I'm using
tf.estimator.train_and_evaluate on TF 1.4.1, and training locally. If I set
tf.estimator.TrainSpec(max_steps=None) and the training input_fn declares
dataset.repeat(1)what I see is that the training input function will never throw an OutOfRangeError. So what I tried to do instead is to specify max_steps in the TrainSpec. But now I can only train the model once.
For example,
train_spec = tf.estimator.TrainSpec(input_fn=train_input_fn, max_steps=max_steps)
tf.estimator.train_and_evaluate(estimator, train_spec, eval_spec)
This will train the model for the expected max_steps (say, 10,000 steps). When training finishes, I'll see this, as expected:
INFO:tensorflow:Saving dict for global step 10000: auc_eval = 0.743603, global_step = 10000, loss = 0.151304
DEBUG:tensorflow:Calling exporter with the `is_the_final_export=True`.
The problem is that now if I want to train the model for an additional 10,000 steps, regardless of what value I use for max_steps (I've tried 10,000, 20,000, 1,000,000, and None), the model won't train, and I'll instead get:
INFO:tensorflow:Running training and evaluation locally (non-distributed).
INFO:tensorflow:Start train and evaluate loop.

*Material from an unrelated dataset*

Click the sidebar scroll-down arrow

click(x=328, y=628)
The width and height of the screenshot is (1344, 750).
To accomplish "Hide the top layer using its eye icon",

The evaluate will happen after 600 secs (eval_spec.throttle_secs) or training is finished.
INFO:tensorflow:Skipping training since max_steps has already saved.
INFO:tensorflow:Starting evaluation at 2018-02-02-12:19:09
INFO:tensorflow:Restoring parameters from models/test_model/model.ckpt-10000
INFO:tensorflow:Finished evaluation at 2018-02-02-12:19:46
INFO:tensorflow:Saving dict for global step 10000: auc_eval = 0.743603, global_step = 10000, loss = 0.151304
DEBUG:tensorflow:Calling exporter with the `is_the_final_export=True`.
Any advice?